I was pleased when, after three months of trying, the council finally released the building survey of Alexandra Palace. But I was astonished at how they went about it: they photocopied, 80-odd A3 pages in colour.

N.B. the council paid a great deal of tax money to a firm of surveyors to produce this document, which is likely to have been a proper PDF file in the first place.

I hold out some hope that new-broom CEO Nick Walkley can clear away obstacles to progress. I understand he may be a Northerner. This could be good on several levels: a fresh approach is needed

Thanks for raising this again, Clive. I hadn't checked recently and was astonished to see this stupid, wasteful, dysfunctional system is still practised. For example, the latest set of "cabinet" papers from 12 February 2013, is a 49 megabyte download - mainly because they are scanned graphic files. 

Can I suggest that as you have on more than one occasion publicly expressed your admiration for the Dear Leader, a request from you to change this may be more effective than my past efforts.

You may be right that it's part of the culture of secrecy.
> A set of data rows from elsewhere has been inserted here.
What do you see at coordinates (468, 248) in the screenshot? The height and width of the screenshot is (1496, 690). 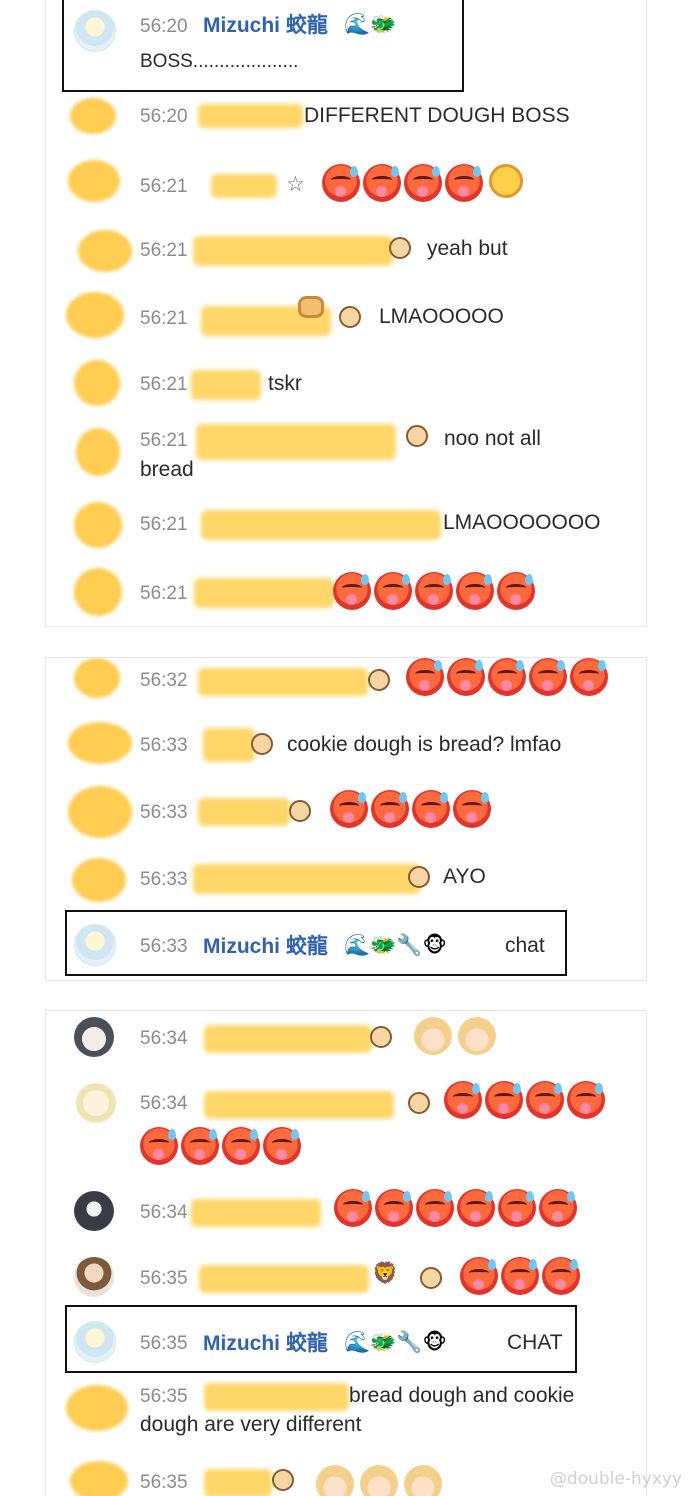 I see `message-text: yeah but` at bounding box center [468, 248].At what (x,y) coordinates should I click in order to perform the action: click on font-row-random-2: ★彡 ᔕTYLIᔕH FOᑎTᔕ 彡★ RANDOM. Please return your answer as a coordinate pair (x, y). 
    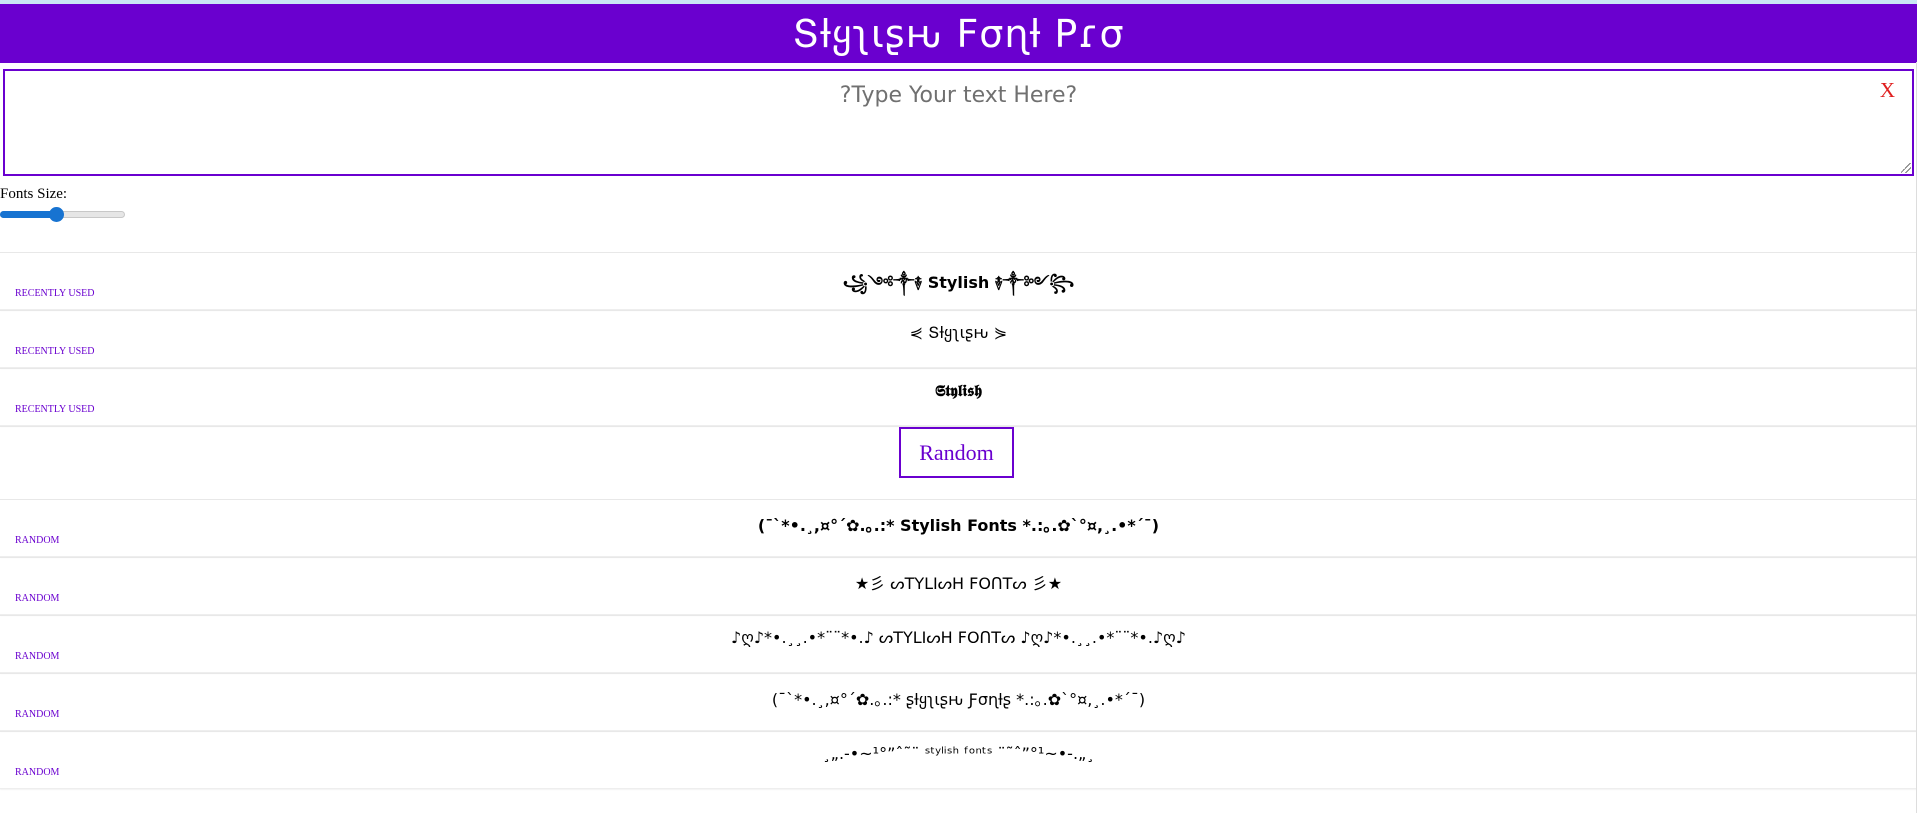
    Looking at the image, I should click on (958, 586).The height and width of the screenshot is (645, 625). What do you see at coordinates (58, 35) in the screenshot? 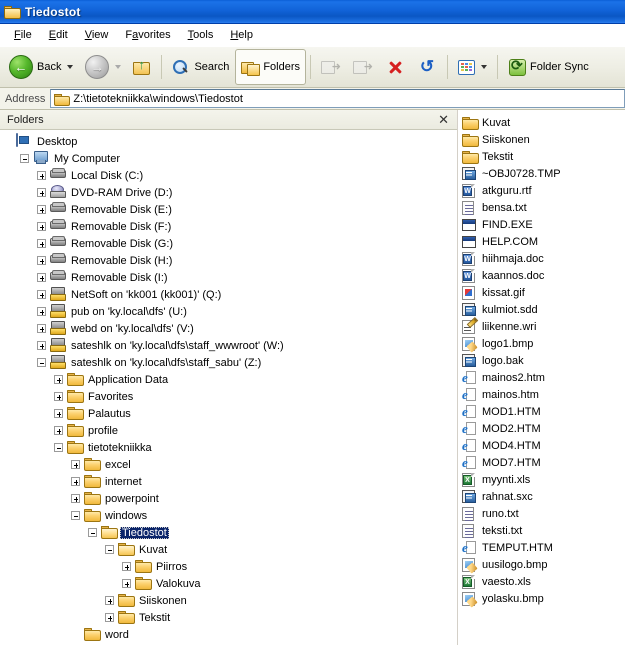
I see `menu-edit: Edit` at bounding box center [58, 35].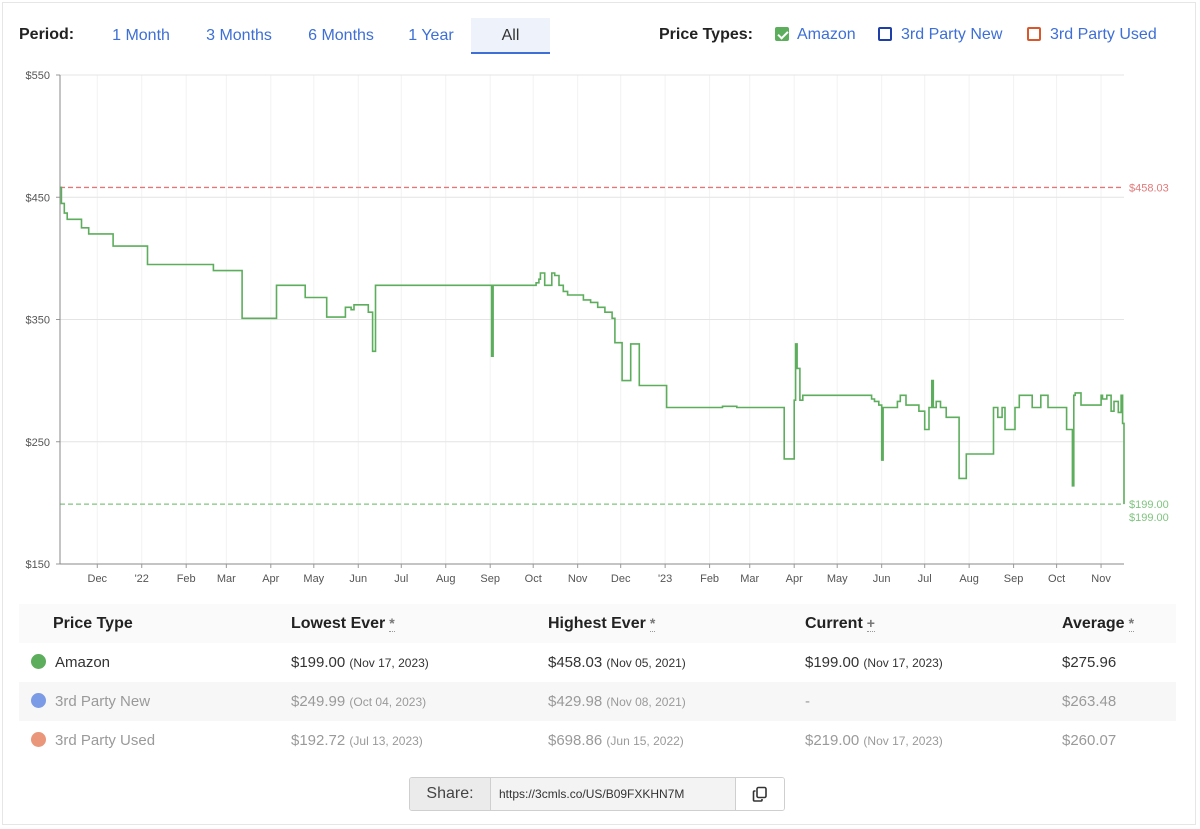  I want to click on average-value: $263.48, so click(1090, 702).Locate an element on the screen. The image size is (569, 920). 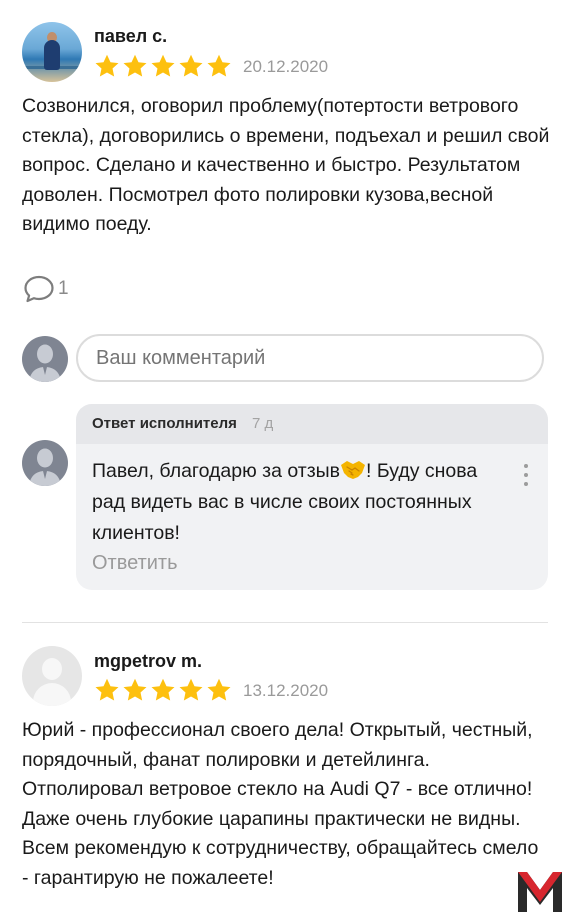
comments-count: 1 is located at coordinates (64, 288).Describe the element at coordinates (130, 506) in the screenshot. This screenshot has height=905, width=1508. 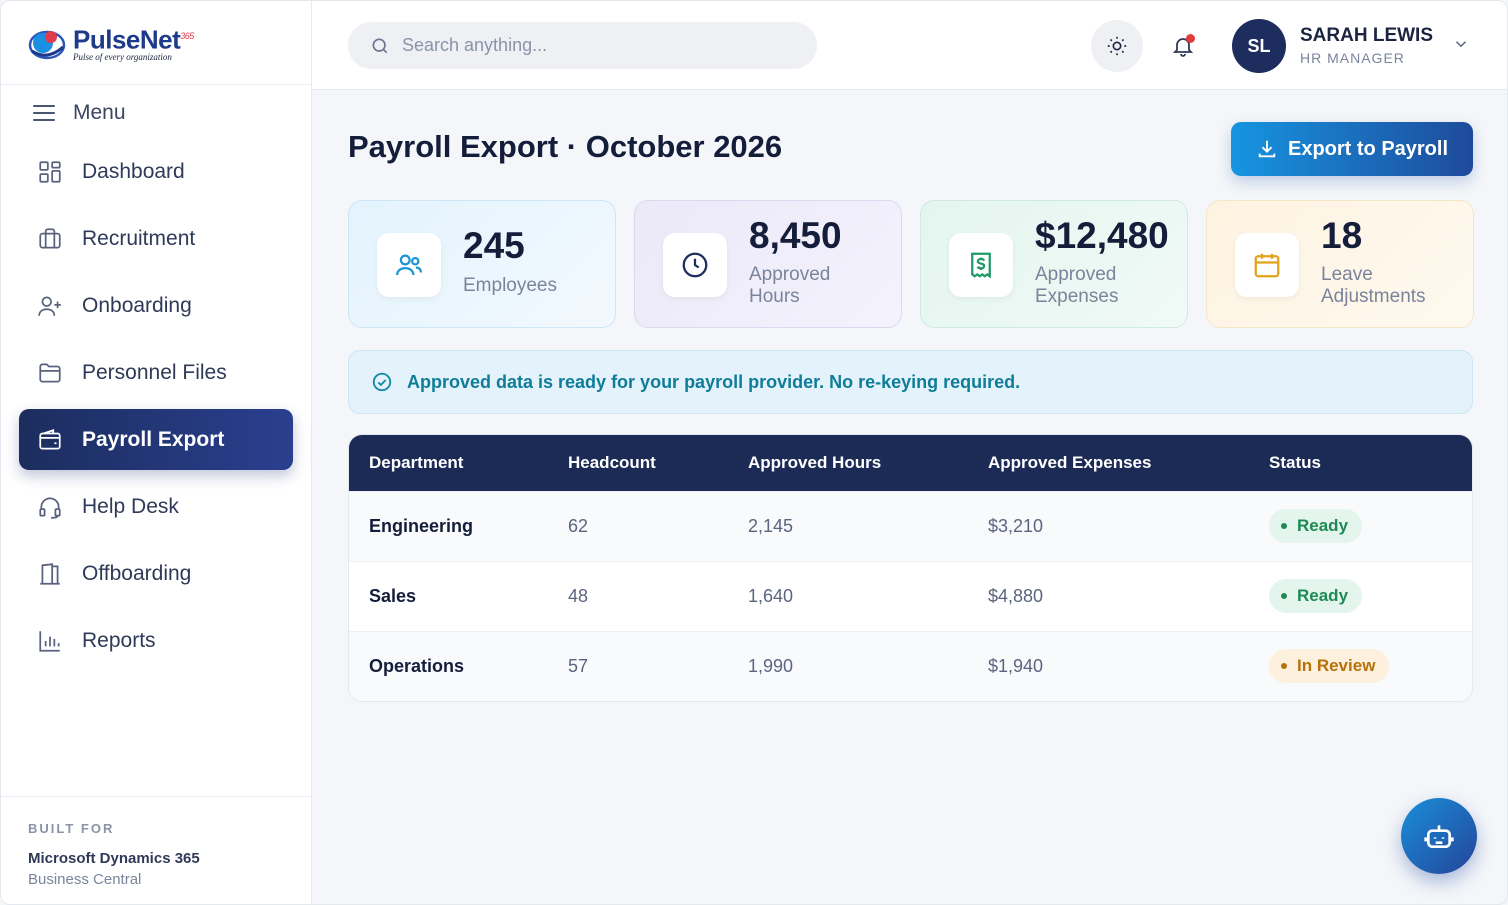
I see `sidebar-item-label: Help Desk` at that location.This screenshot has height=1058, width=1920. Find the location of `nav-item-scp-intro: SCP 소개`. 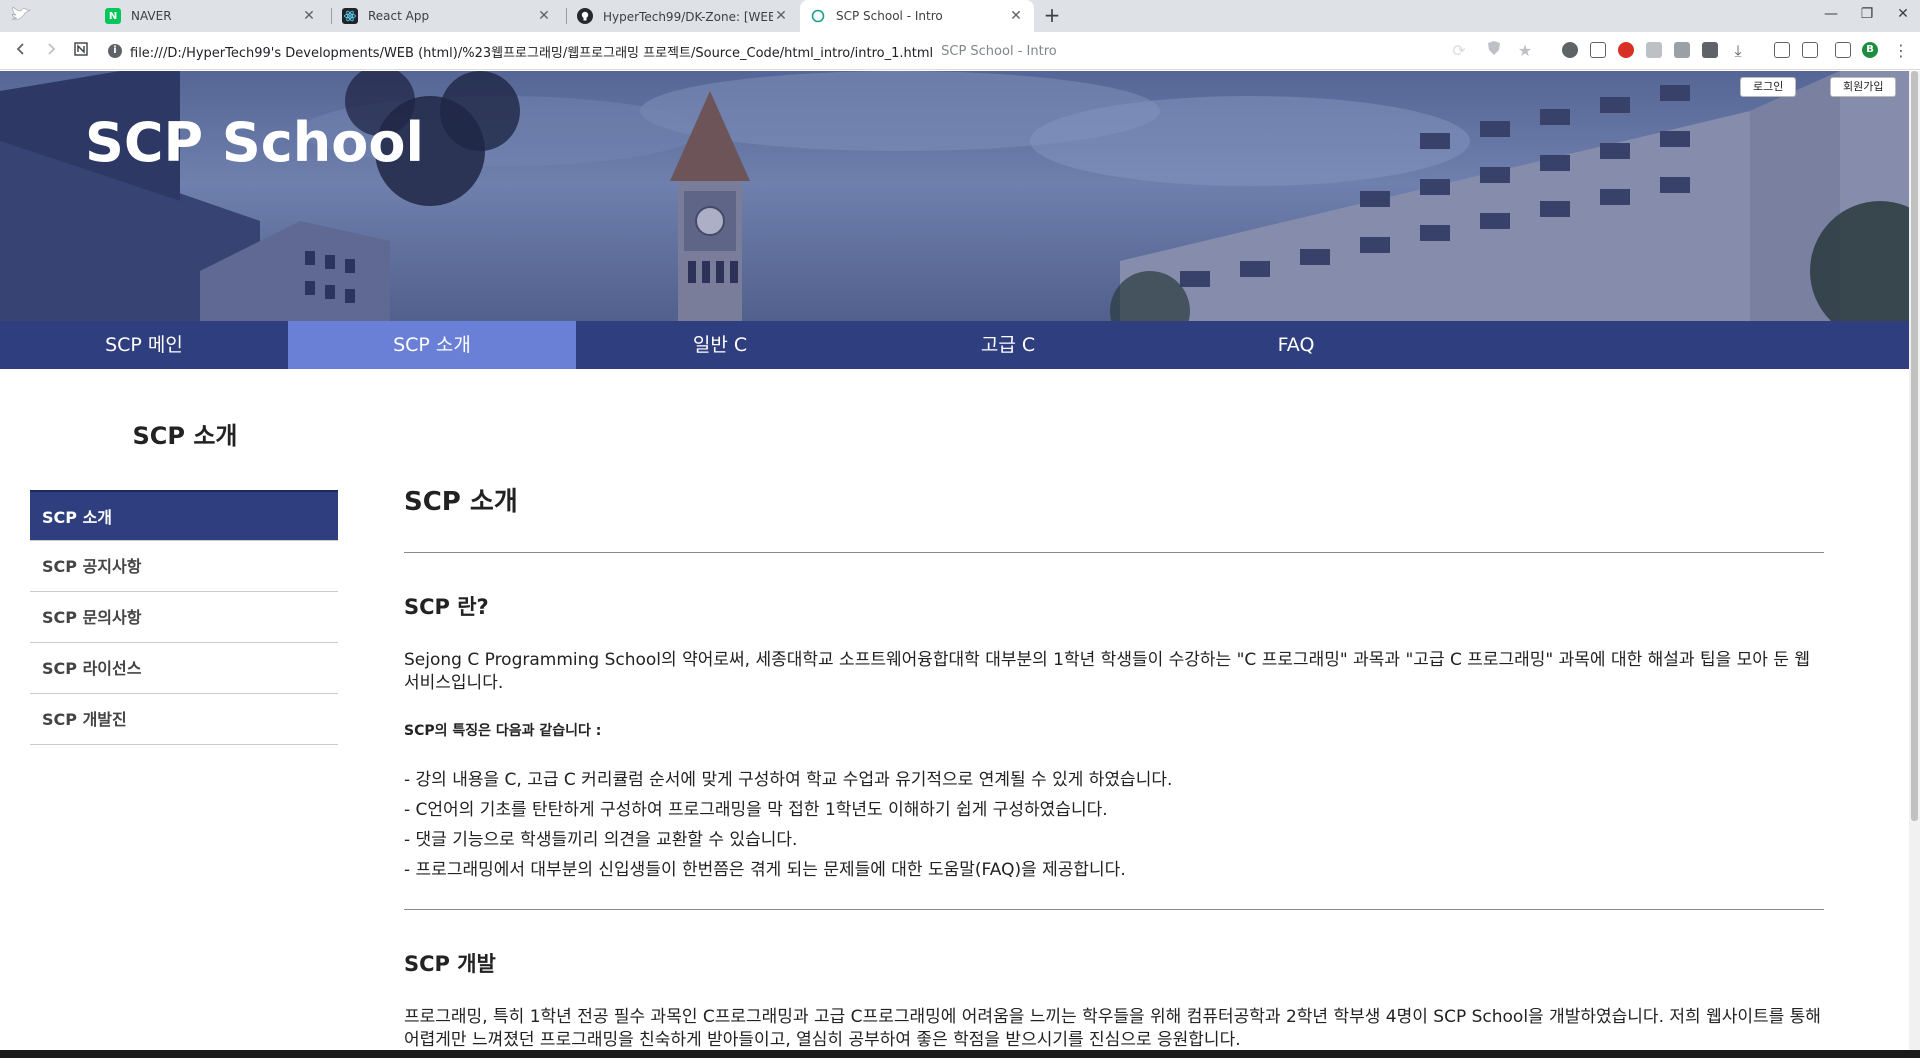

nav-item-scp-intro: SCP 소개 is located at coordinates (432, 345).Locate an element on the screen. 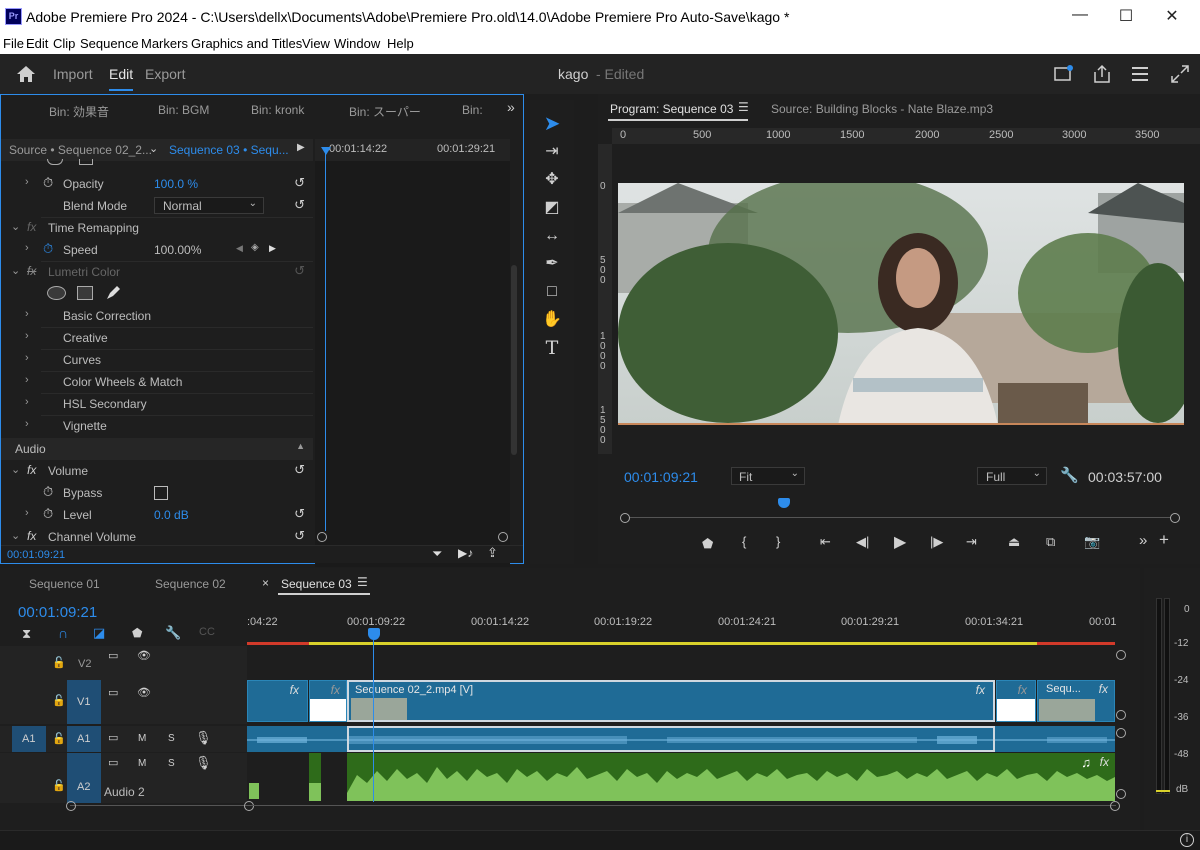 This screenshot has width=1200, height=850. pen-tool-icon: ✒ is located at coordinates (552, 264).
Or it may be a mixture of secrecy, plus incompetence, plus a poor ability to learn - all of which mark the present "Cabinet" senior leadership.

You are also right that Mr Nick Walkley the new Chief Executive may be a welcome new broom. As I voted against his appointment - and had the Labour whip removed for doing so - this may surprise you.

I've now met and talked with Mr Walkley on a "walkabout" he arranged with some of his senior officers and Lorna Reith, Reg Rice and me, as the ward councillors for Tottenham Hale.

I was pleased and surprised: first to find him keen to see and learn about our part of Tottenham; and second because he seems very well-informed, intelligent, frank and open-minded. He also has a sense of humour. These are not a list of qualities I always expect in a Haringey Chief Executive.

Most important from your point of view: he is on record as favouring transparency. Plainly he can talk the Talkley.

(Tottenham Hale ward councillor. Labour Party member. Whip-free.)

P.S. Anyone interested in how easily stored, searchable and retrievable electronic documents are turned into huge, scanned graphics files for the Haringey "cabinet" please see my Flickr page.

Hi Chris,

Sorry I missed this... Im not too techy, have you discussed this idea with anyone?